Limitations of the study

First, the study districts were selected on the basis of the presence of social accountability interventions by civil society. Further, the selection of the respondents for the study and data collection relied on the support of SAHAJ. This may have led to potential bias towards positive responses on effectiveness of the CSO-led social accountability mechanisms. However, we included respondents from civil society beyond the CSO staff and women’s group members such as pregnant and new mothers and actors from the government health system from district level and below, and exercised appropriate caution to minimize bias through source triangulation, in interpreting data and through validation from different authors. The responses were consistent across different categories of respondents for most of the findings, and when differences occurred, these were described and interpreted.

Second, the study builds evidence of influence of social accountability mechanisms based on the changes as perceived by the respondents. This does not yet confirm the actual changes. We recommend further research to assess and explain changes due to social accountability.

The third limitation pertains to the representativeness of respondents, particularly the policy advisor and PRI member as respondent groups. We therefore recommend further studies with the policy advisors from the government health system and PRI members to explore influence of social accountability mechanisms on maternal health.

Fourth, there were limited responses on the influence of social accountability mechanisms on some aspects of the social determinants of maternal health framework, such as laws, policies, culture, socioeconomic status and family context. We suggest further studies to explore the influence of social mechanisms on these aspects of the framework.

Lastly, power differences exist between and within different structures of accountability in health sector (Fig. 2), which are crucial to ensure health sector accountability. Any effort to address issues of accountability would require addressing such power-asymmetries. Our study, however, is limited in this aspect and we recommend for further studies to understand the power differences that exist between and within structures of health sector and their influence on health sector accountability.


To our knowledge, this study is among the first to describe how social accountability mechanisms contribute to improved maternal health outcomes in terms of access to and use of maternal health services. Based on the case of two districts in Gujarat, the study has described existing social accountability mechanisms from both the government and civil society, and presented the perceived changes brought about by the social accountability mechanisms in some structural and intermediary determinants of maternal health.

The study found that social accountability mechanisms, mainly from civil society, were able to influence governance, policy, health beliefs, women’s status, social capital, maternal healthcare behavior, and the availability, accessibility and quality of the health service delivery system. Such factors overall had a positive influence on increased use of maternal health services.

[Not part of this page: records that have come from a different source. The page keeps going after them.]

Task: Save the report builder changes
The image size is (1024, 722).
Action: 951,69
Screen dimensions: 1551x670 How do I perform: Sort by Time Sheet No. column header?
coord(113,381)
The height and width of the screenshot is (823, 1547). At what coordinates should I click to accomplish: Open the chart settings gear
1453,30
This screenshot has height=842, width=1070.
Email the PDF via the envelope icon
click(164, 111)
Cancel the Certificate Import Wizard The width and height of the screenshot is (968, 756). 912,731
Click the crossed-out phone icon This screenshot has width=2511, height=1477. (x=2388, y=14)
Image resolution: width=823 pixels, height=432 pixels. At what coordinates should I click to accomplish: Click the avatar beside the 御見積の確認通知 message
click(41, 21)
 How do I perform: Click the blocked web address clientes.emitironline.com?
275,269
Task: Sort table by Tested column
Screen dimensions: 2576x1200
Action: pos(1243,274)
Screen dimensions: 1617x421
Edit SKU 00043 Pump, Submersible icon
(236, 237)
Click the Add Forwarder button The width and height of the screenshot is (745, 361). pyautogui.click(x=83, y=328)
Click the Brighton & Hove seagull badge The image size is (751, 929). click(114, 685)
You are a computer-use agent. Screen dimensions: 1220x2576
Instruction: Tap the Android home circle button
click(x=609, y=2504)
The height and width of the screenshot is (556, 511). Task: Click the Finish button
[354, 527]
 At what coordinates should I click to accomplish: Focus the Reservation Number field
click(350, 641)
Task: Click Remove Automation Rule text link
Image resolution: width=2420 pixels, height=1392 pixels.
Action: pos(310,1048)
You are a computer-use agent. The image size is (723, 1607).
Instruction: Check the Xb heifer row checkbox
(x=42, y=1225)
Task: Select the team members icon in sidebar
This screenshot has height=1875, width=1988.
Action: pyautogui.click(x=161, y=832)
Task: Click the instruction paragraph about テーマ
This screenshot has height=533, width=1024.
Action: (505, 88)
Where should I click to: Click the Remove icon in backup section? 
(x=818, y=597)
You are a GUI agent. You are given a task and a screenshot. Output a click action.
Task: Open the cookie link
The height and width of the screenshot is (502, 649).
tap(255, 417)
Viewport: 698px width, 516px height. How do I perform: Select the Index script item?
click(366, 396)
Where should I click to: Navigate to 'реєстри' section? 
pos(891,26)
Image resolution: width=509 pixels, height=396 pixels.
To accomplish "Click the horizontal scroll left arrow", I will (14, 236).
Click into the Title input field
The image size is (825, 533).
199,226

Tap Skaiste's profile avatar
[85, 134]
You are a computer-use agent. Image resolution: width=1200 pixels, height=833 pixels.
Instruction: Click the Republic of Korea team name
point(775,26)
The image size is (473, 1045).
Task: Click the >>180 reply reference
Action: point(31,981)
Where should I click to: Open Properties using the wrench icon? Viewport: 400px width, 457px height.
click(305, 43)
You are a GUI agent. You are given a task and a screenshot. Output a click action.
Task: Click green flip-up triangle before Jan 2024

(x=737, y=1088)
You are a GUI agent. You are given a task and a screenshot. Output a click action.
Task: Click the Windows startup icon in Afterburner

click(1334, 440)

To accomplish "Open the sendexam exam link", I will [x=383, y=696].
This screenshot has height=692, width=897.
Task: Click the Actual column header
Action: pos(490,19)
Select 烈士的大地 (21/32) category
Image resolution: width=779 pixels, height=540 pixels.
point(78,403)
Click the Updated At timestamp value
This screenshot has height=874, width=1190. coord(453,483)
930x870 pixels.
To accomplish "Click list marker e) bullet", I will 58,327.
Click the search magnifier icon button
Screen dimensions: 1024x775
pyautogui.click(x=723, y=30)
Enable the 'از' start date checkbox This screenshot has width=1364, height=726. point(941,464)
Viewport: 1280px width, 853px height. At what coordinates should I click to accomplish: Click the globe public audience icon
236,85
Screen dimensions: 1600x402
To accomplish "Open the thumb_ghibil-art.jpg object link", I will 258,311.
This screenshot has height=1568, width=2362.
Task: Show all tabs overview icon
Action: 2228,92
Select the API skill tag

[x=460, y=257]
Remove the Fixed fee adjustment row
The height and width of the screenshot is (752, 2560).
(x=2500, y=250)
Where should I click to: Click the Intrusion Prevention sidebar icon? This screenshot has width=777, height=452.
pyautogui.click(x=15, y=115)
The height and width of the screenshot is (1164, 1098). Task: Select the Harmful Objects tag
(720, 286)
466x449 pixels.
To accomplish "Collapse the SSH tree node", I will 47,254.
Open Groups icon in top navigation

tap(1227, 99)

The social accountability mechanisms particularly generate information/evidence about performance of health system and empower disadvantaged women to make collective demands on the health system. The mechanisms promote interaction between the disadvantaged women groups and the health system through dialogue and negotiation, generating changes in the women’s perception of themselves and the health system, mitigating the latter’s biases/prejudices towards the women’s groups and being receptive towards their needs. Such changes ultimately improve relations between the health system and the women’s groups in terms of trust and collaboration, and generate appropriate responses from the health system in meeting the demands of the women’s groups.

The study identified gaps in the social accountability mechanisms in terms of lack of capacity and ownership of the government structures of these mechanisms, and that the influence of the mechanisms is limited to local/district level.